Clinton has been defending herself from accusations that she is too cozy with Wall Street since the primaries, when an obscure U.S. senator from Vermont built a movement in part by blasting her for collecting chunky speaking fees from Goldman Sachs Group Inc. (GS). Trump has carried on with that line of attack, telling an Iowa rally in late September, "if she ever got the chance, she'd put the Oval Office up for sale." So it may seem odd that Trump's campaign finance chair and apparent favorite for the Secretary of the Treasury, according to a Fox Business report on November 3rd, is second-generation Goldman Sachs partner Steve Mnuchin.

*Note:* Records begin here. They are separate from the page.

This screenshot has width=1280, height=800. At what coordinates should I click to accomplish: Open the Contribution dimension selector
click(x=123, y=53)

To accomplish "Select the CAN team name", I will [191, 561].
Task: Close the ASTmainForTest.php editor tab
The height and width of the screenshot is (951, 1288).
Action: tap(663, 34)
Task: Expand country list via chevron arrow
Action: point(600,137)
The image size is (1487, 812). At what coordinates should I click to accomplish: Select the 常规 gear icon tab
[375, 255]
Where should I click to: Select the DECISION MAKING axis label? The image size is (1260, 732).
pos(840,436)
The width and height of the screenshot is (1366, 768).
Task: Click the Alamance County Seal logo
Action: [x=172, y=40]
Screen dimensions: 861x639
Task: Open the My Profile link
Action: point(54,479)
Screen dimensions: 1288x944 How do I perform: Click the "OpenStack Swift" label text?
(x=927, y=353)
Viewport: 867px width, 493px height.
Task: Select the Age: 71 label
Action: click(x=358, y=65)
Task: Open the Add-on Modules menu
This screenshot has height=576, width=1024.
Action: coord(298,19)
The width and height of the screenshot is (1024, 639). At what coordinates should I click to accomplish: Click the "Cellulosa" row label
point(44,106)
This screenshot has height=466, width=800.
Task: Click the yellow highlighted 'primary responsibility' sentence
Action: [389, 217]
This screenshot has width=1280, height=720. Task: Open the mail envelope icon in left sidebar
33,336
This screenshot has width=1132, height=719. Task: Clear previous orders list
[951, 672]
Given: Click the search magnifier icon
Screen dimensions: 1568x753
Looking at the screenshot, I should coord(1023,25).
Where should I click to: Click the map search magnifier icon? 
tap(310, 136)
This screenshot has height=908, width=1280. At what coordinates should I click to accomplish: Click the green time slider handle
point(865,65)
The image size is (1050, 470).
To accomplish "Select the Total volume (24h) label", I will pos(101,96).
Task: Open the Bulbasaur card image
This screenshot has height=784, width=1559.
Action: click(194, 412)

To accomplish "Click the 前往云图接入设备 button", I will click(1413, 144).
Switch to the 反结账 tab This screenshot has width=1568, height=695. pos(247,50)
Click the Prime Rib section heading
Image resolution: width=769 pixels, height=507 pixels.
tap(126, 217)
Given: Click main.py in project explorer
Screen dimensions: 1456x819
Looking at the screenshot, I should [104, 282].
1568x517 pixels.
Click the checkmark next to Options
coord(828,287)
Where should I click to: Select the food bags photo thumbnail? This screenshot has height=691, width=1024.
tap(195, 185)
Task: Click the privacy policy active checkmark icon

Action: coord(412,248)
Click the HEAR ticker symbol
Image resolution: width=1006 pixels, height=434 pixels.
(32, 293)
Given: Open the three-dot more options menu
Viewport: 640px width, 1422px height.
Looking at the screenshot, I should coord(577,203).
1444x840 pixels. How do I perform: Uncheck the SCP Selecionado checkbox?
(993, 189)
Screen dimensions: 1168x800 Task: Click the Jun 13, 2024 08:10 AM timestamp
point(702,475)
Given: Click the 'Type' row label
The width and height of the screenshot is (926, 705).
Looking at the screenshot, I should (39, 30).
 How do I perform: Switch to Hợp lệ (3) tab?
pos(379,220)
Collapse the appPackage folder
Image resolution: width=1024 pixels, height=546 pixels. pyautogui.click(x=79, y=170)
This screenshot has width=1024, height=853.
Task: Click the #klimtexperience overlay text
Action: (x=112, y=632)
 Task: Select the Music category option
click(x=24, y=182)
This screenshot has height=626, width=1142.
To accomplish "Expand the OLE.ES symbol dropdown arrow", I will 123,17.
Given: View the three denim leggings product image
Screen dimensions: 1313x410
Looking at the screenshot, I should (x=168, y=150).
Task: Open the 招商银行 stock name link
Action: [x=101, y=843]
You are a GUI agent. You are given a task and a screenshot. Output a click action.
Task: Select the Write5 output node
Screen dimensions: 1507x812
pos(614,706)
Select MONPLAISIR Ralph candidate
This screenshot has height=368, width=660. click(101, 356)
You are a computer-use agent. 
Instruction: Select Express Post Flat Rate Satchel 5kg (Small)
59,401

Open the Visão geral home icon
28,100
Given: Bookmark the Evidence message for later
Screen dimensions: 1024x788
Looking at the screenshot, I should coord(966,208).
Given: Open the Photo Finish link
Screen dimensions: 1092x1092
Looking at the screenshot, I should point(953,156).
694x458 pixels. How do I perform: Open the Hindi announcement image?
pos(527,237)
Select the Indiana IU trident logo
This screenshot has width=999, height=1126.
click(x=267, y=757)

There is less clarity about who Clinton would nominate if she won, perhaps because she has to contend with skepticism of capitalism-as-usual among fans of Bernie Sanders and Elizabeth Warren, without veering too far to the left of the general electorate. Two names tend to pop up, however: Facebook Inc. (FB) COO and Lean In author Sheryl Sandberg, followed by Federal Reserve Board Governor Lael Brainard. Other possibilities include TIAA CEO and Alphabet Inc. (GOOGL, GOOG) board member Roger Ferguson.
Trump: Mnuchin
Steve Mnuchin may not seem to be the obvious choice to fashion economic policy for a populist, anti-establishment campaign like Trump's. Before taking over as the Republican's campaign finance chair in May, Mnuchin pursued a varied career as an investment banker, hedge fund manager, retail bank owner and film producer. (See also, Trump Announces New Economic Advisory Team.)
After graduating from Yale, where he roomed with Sears Holdings Corp.'s (SHLD) current CEO Edward Lampert, Mnuchin cut his teeth at Salomon Brothers. He joined Goldman Sachs, where his father was a partner, in 1985. According to a 2012 Bloomberg profile, Mnuchin was "front and center" when instruments such as collateralized debt obligations and credit default swaps were created. Fairly or unfairly, such exotic securities carry a whiff of the financial crisis, as does Goldman Sachs' mortgage department, which Mnuchin headed for a spell before becoming chief information officer in 1999.
He left Goldman Sachs in 2002 to work at his college roommate's hedge fund. The next year he started another fund with George Soros, and a year after that he formed Dune Capital with two other Goldman alums. This period marked the beginning of Mnuchin's Hollywood career, with Dune Capital's production wing funding dozens of films including Mad Max: Fury Road, American Sniper and Avatar.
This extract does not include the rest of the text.